(Saved data entries)

** Begin **

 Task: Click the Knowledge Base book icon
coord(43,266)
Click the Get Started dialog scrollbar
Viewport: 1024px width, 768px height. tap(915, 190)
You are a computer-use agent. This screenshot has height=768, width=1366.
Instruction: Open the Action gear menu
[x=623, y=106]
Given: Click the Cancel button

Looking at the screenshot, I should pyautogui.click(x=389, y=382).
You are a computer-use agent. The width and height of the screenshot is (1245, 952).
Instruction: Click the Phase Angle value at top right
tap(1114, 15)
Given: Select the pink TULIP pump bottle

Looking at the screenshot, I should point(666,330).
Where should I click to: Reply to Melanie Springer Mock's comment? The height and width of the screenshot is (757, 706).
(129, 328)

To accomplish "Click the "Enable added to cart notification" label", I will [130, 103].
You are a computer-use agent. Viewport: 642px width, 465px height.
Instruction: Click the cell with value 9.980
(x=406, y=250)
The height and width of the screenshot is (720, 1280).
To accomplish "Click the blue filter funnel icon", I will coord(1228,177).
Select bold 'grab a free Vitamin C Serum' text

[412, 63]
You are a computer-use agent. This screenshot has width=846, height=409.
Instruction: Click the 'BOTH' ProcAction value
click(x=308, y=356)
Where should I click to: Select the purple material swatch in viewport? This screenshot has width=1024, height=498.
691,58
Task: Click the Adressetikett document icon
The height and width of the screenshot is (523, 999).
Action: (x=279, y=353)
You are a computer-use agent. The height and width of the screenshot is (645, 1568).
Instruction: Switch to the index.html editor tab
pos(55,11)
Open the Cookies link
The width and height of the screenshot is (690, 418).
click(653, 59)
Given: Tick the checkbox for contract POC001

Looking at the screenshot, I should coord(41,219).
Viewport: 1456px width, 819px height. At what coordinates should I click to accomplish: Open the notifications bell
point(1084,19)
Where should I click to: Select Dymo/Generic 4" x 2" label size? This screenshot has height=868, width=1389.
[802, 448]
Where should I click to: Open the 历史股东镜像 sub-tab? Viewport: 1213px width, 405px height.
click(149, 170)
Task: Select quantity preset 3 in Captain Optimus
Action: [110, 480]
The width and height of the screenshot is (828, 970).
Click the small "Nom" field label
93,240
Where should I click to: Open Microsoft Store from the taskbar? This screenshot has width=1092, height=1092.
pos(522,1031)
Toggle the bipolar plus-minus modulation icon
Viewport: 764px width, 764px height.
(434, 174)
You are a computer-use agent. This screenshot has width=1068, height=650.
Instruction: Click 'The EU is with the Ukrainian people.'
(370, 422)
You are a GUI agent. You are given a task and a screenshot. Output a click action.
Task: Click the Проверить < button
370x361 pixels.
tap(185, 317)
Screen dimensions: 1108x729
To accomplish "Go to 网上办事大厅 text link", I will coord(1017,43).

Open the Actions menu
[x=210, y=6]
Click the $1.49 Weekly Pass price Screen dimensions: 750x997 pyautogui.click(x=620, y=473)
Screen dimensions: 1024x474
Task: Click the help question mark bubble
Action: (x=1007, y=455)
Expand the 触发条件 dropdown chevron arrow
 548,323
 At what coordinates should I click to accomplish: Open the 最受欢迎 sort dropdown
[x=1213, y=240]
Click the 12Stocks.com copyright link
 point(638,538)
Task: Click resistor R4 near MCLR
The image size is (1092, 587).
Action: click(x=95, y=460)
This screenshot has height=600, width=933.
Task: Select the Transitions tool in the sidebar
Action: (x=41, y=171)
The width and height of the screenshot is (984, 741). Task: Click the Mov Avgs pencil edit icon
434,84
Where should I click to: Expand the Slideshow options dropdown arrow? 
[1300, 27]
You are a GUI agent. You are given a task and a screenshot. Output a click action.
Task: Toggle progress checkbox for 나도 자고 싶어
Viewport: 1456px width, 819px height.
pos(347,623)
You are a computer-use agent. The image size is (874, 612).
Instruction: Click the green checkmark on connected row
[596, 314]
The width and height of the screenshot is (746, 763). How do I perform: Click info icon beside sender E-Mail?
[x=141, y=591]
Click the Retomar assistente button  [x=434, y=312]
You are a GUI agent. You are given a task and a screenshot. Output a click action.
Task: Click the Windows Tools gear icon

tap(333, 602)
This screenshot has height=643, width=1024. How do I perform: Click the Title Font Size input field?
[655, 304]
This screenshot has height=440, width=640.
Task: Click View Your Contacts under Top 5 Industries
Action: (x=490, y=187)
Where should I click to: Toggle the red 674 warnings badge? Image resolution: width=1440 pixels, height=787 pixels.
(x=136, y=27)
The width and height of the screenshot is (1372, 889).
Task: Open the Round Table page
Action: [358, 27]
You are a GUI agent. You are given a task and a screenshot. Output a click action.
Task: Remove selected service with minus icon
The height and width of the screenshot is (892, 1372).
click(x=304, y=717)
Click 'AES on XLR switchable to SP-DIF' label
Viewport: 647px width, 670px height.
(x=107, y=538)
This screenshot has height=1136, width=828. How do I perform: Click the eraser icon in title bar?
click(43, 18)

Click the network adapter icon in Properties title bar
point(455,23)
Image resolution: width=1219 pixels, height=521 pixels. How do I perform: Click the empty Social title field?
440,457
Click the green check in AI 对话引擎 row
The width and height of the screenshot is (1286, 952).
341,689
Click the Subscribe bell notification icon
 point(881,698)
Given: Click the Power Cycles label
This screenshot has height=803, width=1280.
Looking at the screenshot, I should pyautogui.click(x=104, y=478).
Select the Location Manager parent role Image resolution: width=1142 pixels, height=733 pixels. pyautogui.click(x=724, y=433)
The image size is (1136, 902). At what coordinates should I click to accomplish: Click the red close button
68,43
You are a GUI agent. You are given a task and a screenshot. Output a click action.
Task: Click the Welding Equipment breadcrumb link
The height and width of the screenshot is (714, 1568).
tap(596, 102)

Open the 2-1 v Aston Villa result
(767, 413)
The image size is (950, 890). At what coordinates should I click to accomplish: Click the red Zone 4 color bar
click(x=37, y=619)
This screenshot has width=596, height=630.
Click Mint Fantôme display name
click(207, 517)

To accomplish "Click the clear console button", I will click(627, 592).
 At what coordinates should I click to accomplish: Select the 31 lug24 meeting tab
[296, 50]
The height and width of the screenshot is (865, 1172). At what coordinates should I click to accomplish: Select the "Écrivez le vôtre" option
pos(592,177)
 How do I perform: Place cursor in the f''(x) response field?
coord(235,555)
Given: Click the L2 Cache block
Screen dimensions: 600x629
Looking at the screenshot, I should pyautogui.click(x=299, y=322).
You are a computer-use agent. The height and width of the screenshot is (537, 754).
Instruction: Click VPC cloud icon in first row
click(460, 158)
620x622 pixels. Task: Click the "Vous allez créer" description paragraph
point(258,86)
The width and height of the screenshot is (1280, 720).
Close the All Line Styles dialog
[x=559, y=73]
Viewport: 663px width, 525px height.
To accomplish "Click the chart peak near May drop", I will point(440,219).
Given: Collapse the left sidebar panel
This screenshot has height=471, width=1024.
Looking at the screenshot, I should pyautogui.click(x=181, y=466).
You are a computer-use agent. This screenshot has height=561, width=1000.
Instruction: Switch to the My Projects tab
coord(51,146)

** End **

*GOAL*:
Can you transcribe every one of these records, leaving each line unchanged?

*COMPLETE OUTPUT*:
 Task: Click the Knowledge Base book icon
coord(43,266)
Click the Get Started dialog scrollbar
Viewport: 1024px width, 768px height. tap(915, 190)
You are a computer-use agent. This screenshot has height=768, width=1366.
Instruction: Open the Action gear menu
[x=623, y=106]
Given: Click the Cancel button

Looking at the screenshot, I should pyautogui.click(x=389, y=382).
You are a computer-use agent. The width and height of the screenshot is (1245, 952).
Instruction: Click the Phase Angle value at top right
tap(1114, 15)
Given: Select the pink TULIP pump bottle

Looking at the screenshot, I should point(666,330).
Where should I click to: Reply to Melanie Springer Mock's comment? The height and width of the screenshot is (757, 706).
(129, 328)

To accomplish "Click the "Enable added to cart notification" label", I will [130, 103].
You are a computer-use agent. Viewport: 642px width, 465px height.
Instruction: Click the cell with value 9.980
(x=406, y=250)
The height and width of the screenshot is (720, 1280).
To accomplish "Click the blue filter funnel icon", I will coord(1228,177).
Select bold 'grab a free Vitamin C Serum' text

[412, 63]
You are a computer-use agent. This screenshot has width=846, height=409.
Instruction: Click the 'BOTH' ProcAction value
click(x=308, y=356)
Where should I click to: Select the purple material swatch in viewport? This screenshot has width=1024, height=498.
691,58
Task: Click the Adressetikett document icon
The height and width of the screenshot is (523, 999).
Action: (x=279, y=353)
You are a computer-use agent. The height and width of the screenshot is (645, 1568).
Instruction: Switch to the index.html editor tab
pos(55,11)
Open the Cookies link
The width and height of the screenshot is (690, 418).
click(653, 59)
Given: Tick the checkbox for contract POC001

Looking at the screenshot, I should coord(41,219).
Viewport: 1456px width, 819px height. At what coordinates should I click to accomplish: Open the notifications bell
point(1084,19)
Where should I click to: Select Dymo/Generic 4" x 2" label size? This screenshot has height=868, width=1389.
[802, 448]
Where should I click to: Open the 历史股东镜像 sub-tab? Viewport: 1213px width, 405px height.
click(149, 170)
Task: Select quantity preset 3 in Captain Optimus
Action: [110, 480]
The width and height of the screenshot is (828, 970).
Click the small "Nom" field label
93,240
Where should I click to: Open Microsoft Store from the taskbar? This screenshot has width=1092, height=1092.
pos(522,1031)
Toggle the bipolar plus-minus modulation icon
Viewport: 764px width, 764px height.
(434, 174)
You are a computer-use agent. This screenshot has width=1068, height=650.
Instruction: Click 'The EU is with the Ukrainian people.'
(370, 422)
You are a GUI agent. You are given a task and a screenshot. Output a click action.
Task: Click the Проверить < button
370x361 pixels.
tap(185, 317)
Screen dimensions: 1108x729
To accomplish "Go to 网上办事大厅 text link", I will coord(1017,43).

Open the Actions menu
[x=210, y=6]
Click the $1.49 Weekly Pass price Screen dimensions: 750x997 pyautogui.click(x=620, y=473)
Screen dimensions: 1024x474
Task: Click the help question mark bubble
Action: (x=1007, y=455)
Expand the 触发条件 dropdown chevron arrow
 548,323
 At what coordinates should I click to accomplish: Open the 最受欢迎 sort dropdown
[x=1213, y=240]
Click the 12Stocks.com copyright link
 point(638,538)
Task: Click resistor R4 near MCLR
The image size is (1092, 587).
Action: click(x=95, y=460)
This screenshot has height=600, width=933.
Task: Select the Transitions tool in the sidebar
Action: (x=41, y=171)
The width and height of the screenshot is (984, 741). Task: Click the Mov Avgs pencil edit icon
434,84
Where should I click to: Expand the Slideshow options dropdown arrow? 
[1300, 27]
You are a GUI agent. You are given a task and a screenshot. Output a click action.
Task: Toggle progress checkbox for 나도 자고 싶어
Viewport: 1456px width, 819px height.
pos(347,623)
You are a computer-use agent. The image size is (874, 612).
Instruction: Click the green checkmark on connected row
[596, 314]
The width and height of the screenshot is (746, 763). How do I perform: Click info icon beside sender E-Mail?
[x=141, y=591]
Click the Retomar assistente button  [x=434, y=312]
You are a GUI agent. You are given a task and a screenshot. Output a click action.
Task: Click the Windows Tools gear icon

tap(333, 602)
This screenshot has height=643, width=1024. How do I perform: Click the Title Font Size input field?
[655, 304]
This screenshot has height=440, width=640.
Task: Click View Your Contacts under Top 5 Industries
Action: (x=490, y=187)
Where should I click to: Toggle the red 674 warnings badge? Image resolution: width=1440 pixels, height=787 pixels.
(x=136, y=27)
The width and height of the screenshot is (1372, 889).
Task: Open the Round Table page
Action: [358, 27]
You are a GUI agent. You are given a task and a screenshot. Output a click action.
Task: Remove selected service with minus icon
The height and width of the screenshot is (892, 1372).
click(x=304, y=717)
Click 'AES on XLR switchable to SP-DIF' label
Viewport: 647px width, 670px height.
(x=107, y=538)
This screenshot has height=1136, width=828. How do I perform: Click the eraser icon in title bar?
click(43, 18)

Click the network adapter icon in Properties title bar
point(455,23)
Image resolution: width=1219 pixels, height=521 pixels. How do I perform: Click the empty Social title field?
440,457
Click the green check in AI 对话引擎 row
The width and height of the screenshot is (1286, 952).
341,689
Click the Subscribe bell notification icon
 point(881,698)
Given: Click the Power Cycles label
This screenshot has height=803, width=1280.
Looking at the screenshot, I should pyautogui.click(x=104, y=478).
Select the Location Manager parent role Image resolution: width=1142 pixels, height=733 pixels. pyautogui.click(x=724, y=433)
The image size is (1136, 902). At what coordinates should I click to accomplish: Click the red close button
68,43
You are a GUI agent. You are given a task and a screenshot. Output a click action.
Task: Click the Welding Equipment breadcrumb link
The height and width of the screenshot is (714, 1568).
tap(596, 102)

Open the 2-1 v Aston Villa result
(767, 413)
The image size is (950, 890). At what coordinates should I click to accomplish: Click the red Zone 4 color bar
click(x=37, y=619)
This screenshot has width=596, height=630.
Click Mint Fantôme display name
click(207, 517)

To accomplish "Click the clear console button", I will click(627, 592).
 At what coordinates should I click to accomplish: Select the 31 lug24 meeting tab
[296, 50]
The height and width of the screenshot is (865, 1172). At what coordinates should I click to accomplish: Select the "Écrivez le vôtre" option
pos(592,177)
 How do I perform: Place cursor in the f''(x) response field?
coord(235,555)
Given: Click the L2 Cache block
Screen dimensions: 600x629
Looking at the screenshot, I should pyautogui.click(x=299, y=322).
You are a computer-use agent. The height and width of the screenshot is (537, 754).
Instruction: Click VPC cloud icon in first row
click(460, 158)
620x622 pixels. Task: Click the "Vous allez créer" description paragraph
point(258,86)
The width and height of the screenshot is (1280, 720).
Close the All Line Styles dialog
[x=559, y=73]
Viewport: 663px width, 525px height.
To accomplish "Click the chart peak near May drop", I will point(440,219).
Given: Collapse the left sidebar panel
This screenshot has height=471, width=1024.
Looking at the screenshot, I should pyautogui.click(x=181, y=466).
You are a computer-use agent. This screenshot has height=561, width=1000.
Instruction: Switch to the My Projects tab
coord(51,146)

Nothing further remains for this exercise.